В конце лета, когда началась ликвидация Варшавского гетто, лидеры разных сионистских групп собрались на кухне бендзинской молодежной фермы, чтобы выслушать двухчасовой основополагающий доклад Анелевича, озаглавленный «Прощай, жизнь». Высокий, в рубашке с расстегнутым воротником, он стоял перед ними и рассказывал то, что уже точно знал. Хайка присутствовала на докладе вместе с Давидом и сестрами Пейсахсон; у нее волосы встали дыбом, когда она услышала о газовых камерах и массовых удушениях в Треблинке. Но рассказал он им и о деятельности движения Сопротивления, которая велась в Вильно, Белостоке и Варшаве. Анелевич призывал действовать и погибнуть с честью – этот романтический посыл нашел горячий отклик у Хайки.
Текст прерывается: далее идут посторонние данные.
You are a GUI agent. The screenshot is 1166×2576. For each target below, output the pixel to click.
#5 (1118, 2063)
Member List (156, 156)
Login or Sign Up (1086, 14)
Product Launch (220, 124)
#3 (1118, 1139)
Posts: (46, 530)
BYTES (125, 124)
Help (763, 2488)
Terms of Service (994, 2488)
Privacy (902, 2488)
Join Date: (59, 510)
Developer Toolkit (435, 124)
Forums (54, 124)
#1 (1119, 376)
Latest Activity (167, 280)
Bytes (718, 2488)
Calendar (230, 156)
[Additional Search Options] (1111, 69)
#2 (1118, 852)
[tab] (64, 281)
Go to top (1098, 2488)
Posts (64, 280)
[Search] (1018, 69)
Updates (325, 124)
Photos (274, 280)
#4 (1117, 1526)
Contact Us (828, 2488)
Тогда и был официально основан заглембский ŻOB, сателлит варшавской ячейки Сопротивления, объединивший двести членов из разных движений[319]. Бендзин уже установил тесный контакт с Варшавой, связные курсировали между городами, собирая информацию, перевозя оружие, согласовывая планы. Через почту Бендзин имел связь также с Женевой, где находился координационный комитет «Первопроходцев». Из Бендзина в Швейцарию отправлялись зашифрованные открытки, в которых сообщалось и о деятельности ŻOB’а в Варшаве.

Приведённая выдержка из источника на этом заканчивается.